I will not hesitate to state that 85% of our internal monologue is negative; as we grow we stray further and further from purity and are conditioned to keep our negative thoughts to ourselves. The propensity for negative thinking is increased when we become increasingly exposed to the media, depressive states and disorders, and when we are unable to meet our responsibilities. Once one negative comment is made, due to the afore mentioned reasons, we are pulled into a vicious cycle that propagates negativity. Recently I had some personal belongings taken from me which were misplaced. This made me upset and I started calling the person names. From names, my negativity had me conceptualizing different situations in which my stuff was stolen and misused. After thinking about the negative situations, I started calling other people names and blaming them. Thus began my sinking into unending whirlpool of spitefulness and hate.
Thinking negatively impacts our behaviors, interpretations, and body functionality; it limits our prospects and perspectives. It makes intuitive sense; our mind set does exactly that -it sets a boundary for our mind; if we are bent on a certain outcome our minds will refuse to see any possibility beyond that outcome. An example that stretches outside of negativity, but still goes to the point of how the state of mind can limit thinking of possibilities is when I was working. My coworker said she could not complete a certain task because she couldn’t get a certain document from Google printed. She complained that she had tried saving the document, directly printing it, and cut and copying it into Word, but it COULD NOT be done; I asked her if she tried the ‘print screen’ button.
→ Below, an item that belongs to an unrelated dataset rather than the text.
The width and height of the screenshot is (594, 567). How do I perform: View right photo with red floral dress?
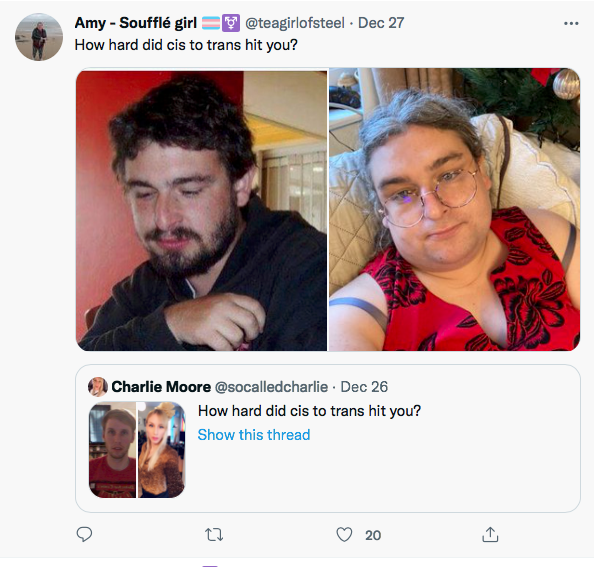(454, 210)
When I think negatively, I can feel it physically. Getting up from the couch, doing exercises such as bridging, or climbing into the car, activities I can do myself everyday become unusually hard when my mind is negative. My balance or strength will lack somewhere, and performing these mundane tasks will leave me with a scratch or a bruise, on these days. Thinking positively is slightly inconvenient. Our minds are naturally inclined to the negative, whether we are talking gossip, news, food, movies etc., our mind tends to focus in on the criticisms: the bad rather than the good. Whether our minds are conditioned to this or there is an inherent tendency I don’t know, but focusing on the positive rather than the negative has proven to be healthier.
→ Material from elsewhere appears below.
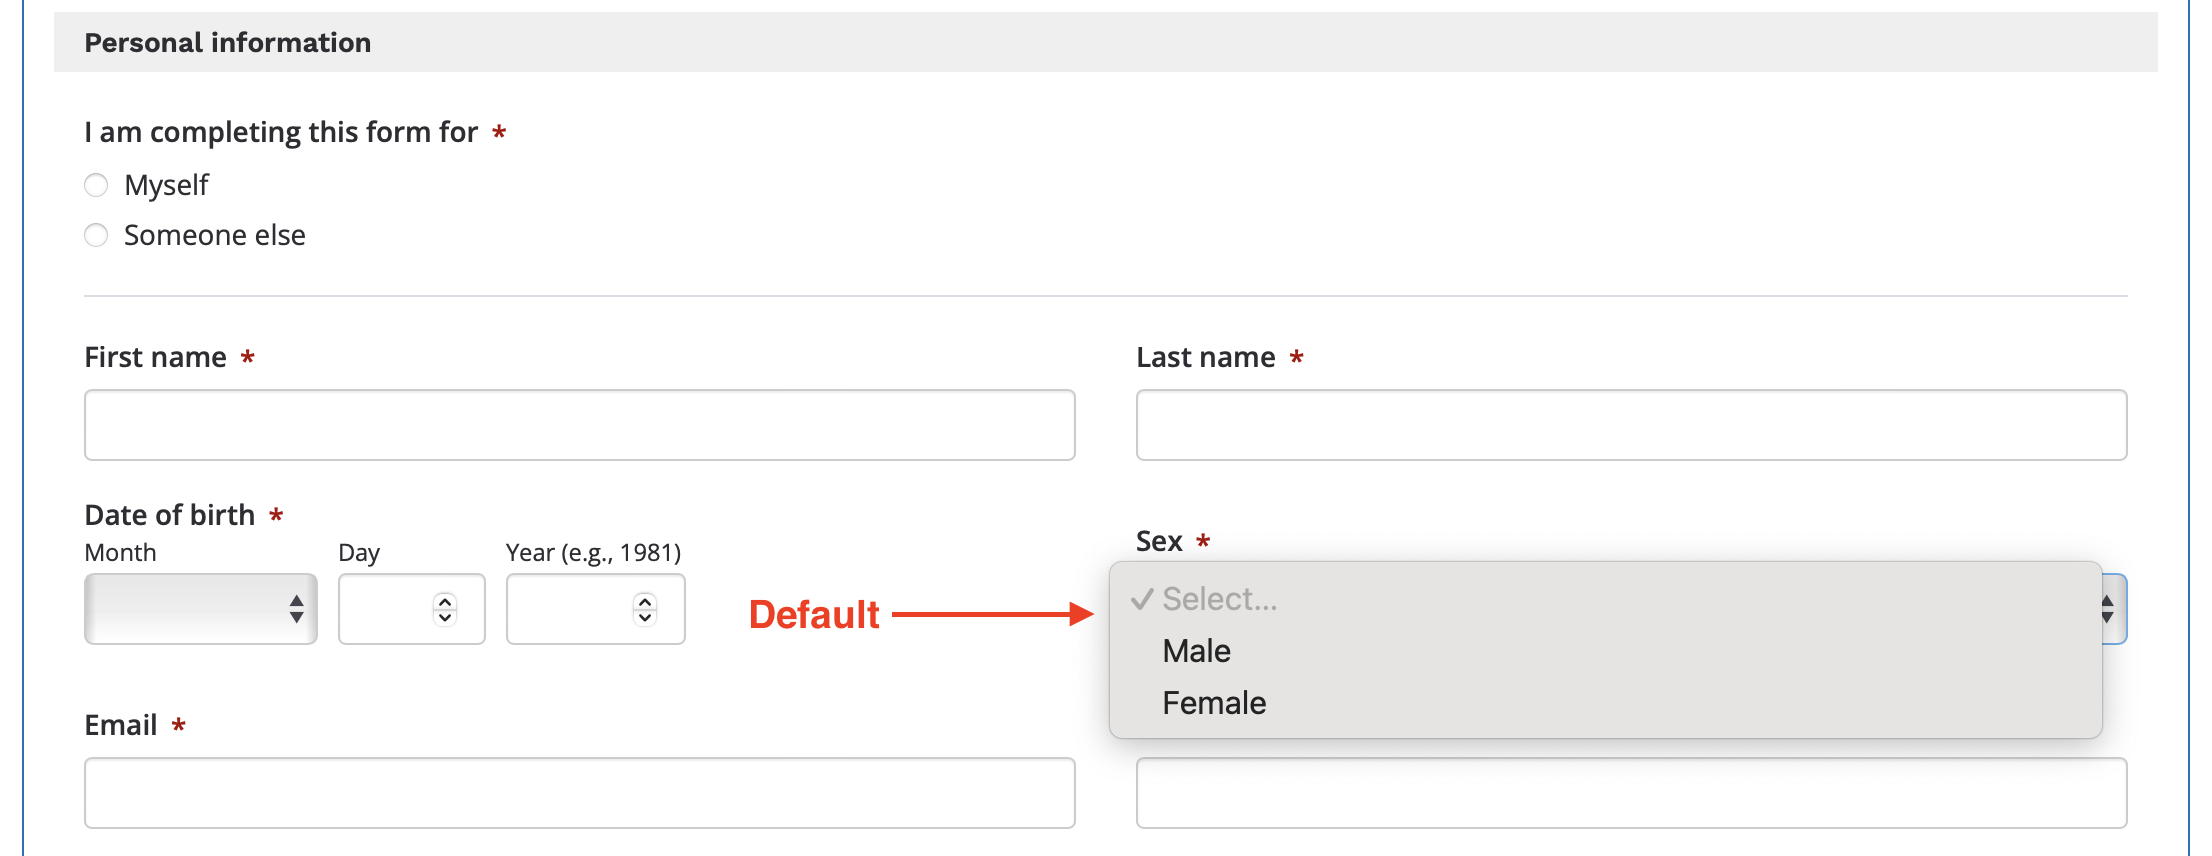The height and width of the screenshot is (856, 2212).
Task: Click the 'Email' field label
Action: [120, 725]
To change our interpretations of the world, we first have to change the interpretation of ourselves. We cannot change the media, our friends, or family who criticize us, but we can change ourselves. By taking the time to appreciate our attributes and strengths, we can be more well equipped to combat criticisms. If we take that 85%, and turn even 30% into positivity, we will make so much of a difference in our attitude that people will wonder. Meditation, putting a conscious effort not to ruminate on the ’bad’, and simple affirmations are some of the countless ways to stay positive.
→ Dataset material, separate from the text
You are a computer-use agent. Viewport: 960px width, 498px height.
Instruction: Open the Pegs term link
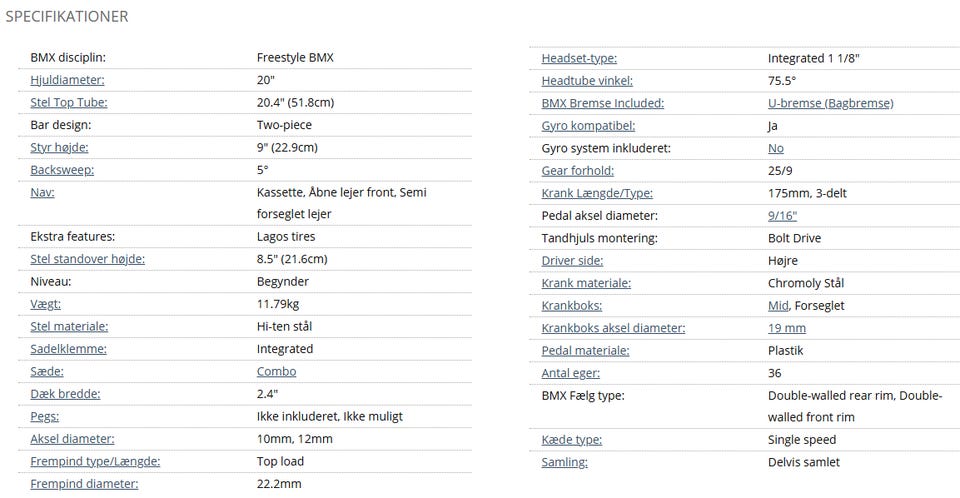[45, 417]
Thoughts are mostly destructive as they entail rumination and tend to focus on the past or future. Staying in the present (is hard!!) is a sure way to block some negativity. Past and future analysis will cause anxiety. Simple and daily affirmations, to appreciate the self are calming and reassuring ways to positivity. When’s the last time you rolled out of bed without a negative thought such as ‘I’m late for work, I wish I didn’t have to work today, I shouldn’t have seen the movie last night, I have to prepare lunch’, or something of the sort? Can’t remember? Try saying ’good morning’ to yourself; we like when others say it to us, but if we say it to ourselves the effects are far more reaching. Why wait for the compliment, let’s compliment ourselves; why think about how others will judge us when the most important judgment comes from us. So stop negating and start affirming yourself.